John Key makes clear that his ruling out Winston is not tied to the SFO investigation:
Mr Key said questions still remained around the 2003 parliamentary inquiry into the scampi fisheries quota and whether Mr Peters had misled the public in relation to the Glenn donation.
He also questioned Mr Peters’ assertion today that Sir Robert’s donation had found its way to NZ First. If that was the case then why was it not declared, he said.
Mr Peters’ credibility had been severely dented and he would now find it hard to trust his word.
“We’ve had so many instances now where Winston Peters’ version of events just doesn’t stack up with the version of events presented by others.
“Really the call we made on Wednesday to effectively cut Winston Peters and New Zealand First loose wasn’t a call we made easily or lightly. We did it with the full knowledge it may well cost National an opportunity to be in government,” he said.
“I would find it enormously difficult trusting the word of Winston Peters.”
Key picks up a point I have made previously. The Herald today says:
The statement, several pages long, was generated by the trust and showed incomings and outgoings. It showed money from the Vela brothers and Sir Robert Jones going in, then being paid to New Zealand First.

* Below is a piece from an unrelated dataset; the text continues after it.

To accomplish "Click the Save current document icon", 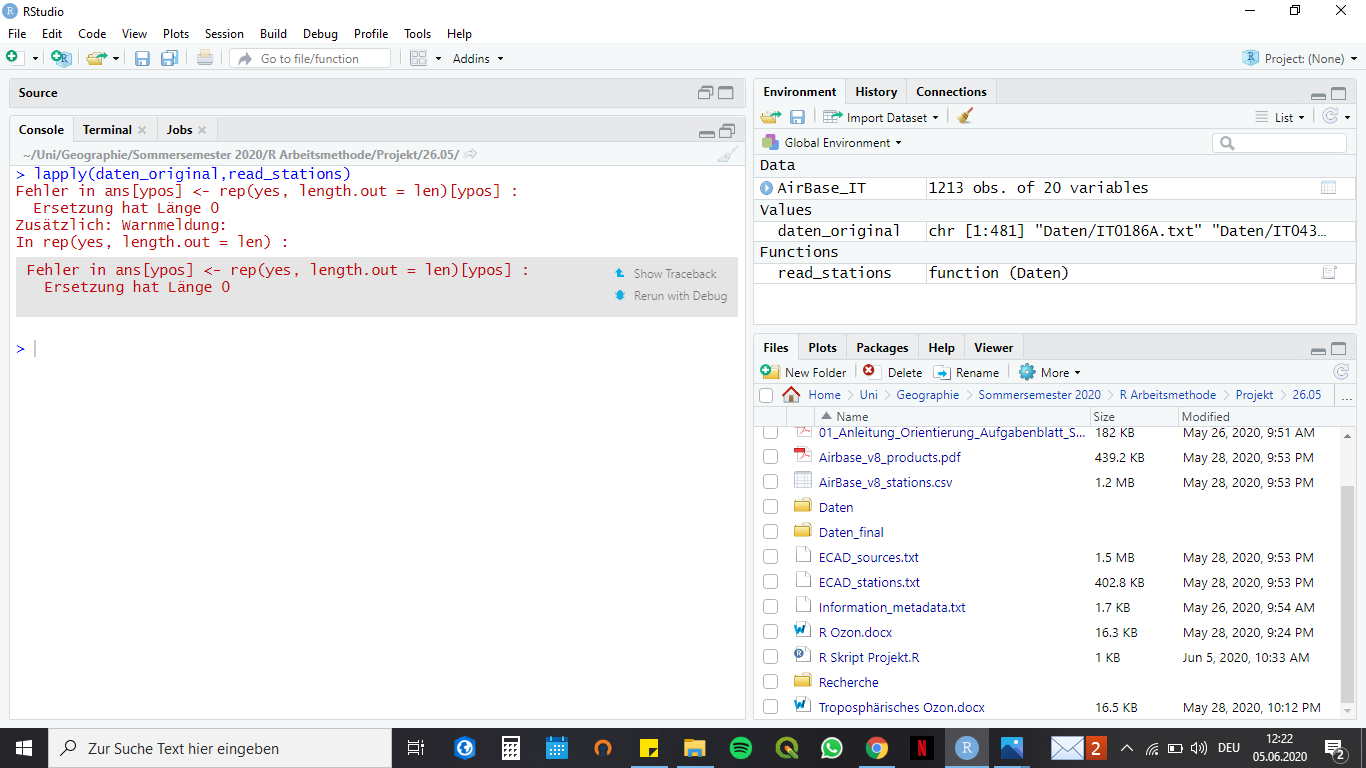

If this is true, then NZ First have filed false donation returns for years on end. As Winston Peters was railing against secret trusts, he had one which was funding NZ First. If what Peter WIlliams says is true, then how did the Auditor for NZ First ever sign off the donation returns? Or is there some explanation as to how Bob Jones gave $25,000 to the Spencer Trust, the Spencer Trust gave it to NZ First and NZ First does not declare a donation from the Spencer Trust?
Key again makes his stance clear in another Herald story:
“From our point of view,” he said, “the appointment of a minister to Cabinet has to be done on the basis that as Prime Minister I can look that person in the eye and have confidence that I can rely on their word.
“In the case of Winston Peters, I’m just not confident I can do that.”
Yet Helen is. How can anyone in NZ really think Peters was telling the truth when he said in July 2008 that he only first knew of the Glenn donation that day? I mean Helen Clark told him about it in February 2008, even if he didn’t actually know about it since it was solicited in 2005.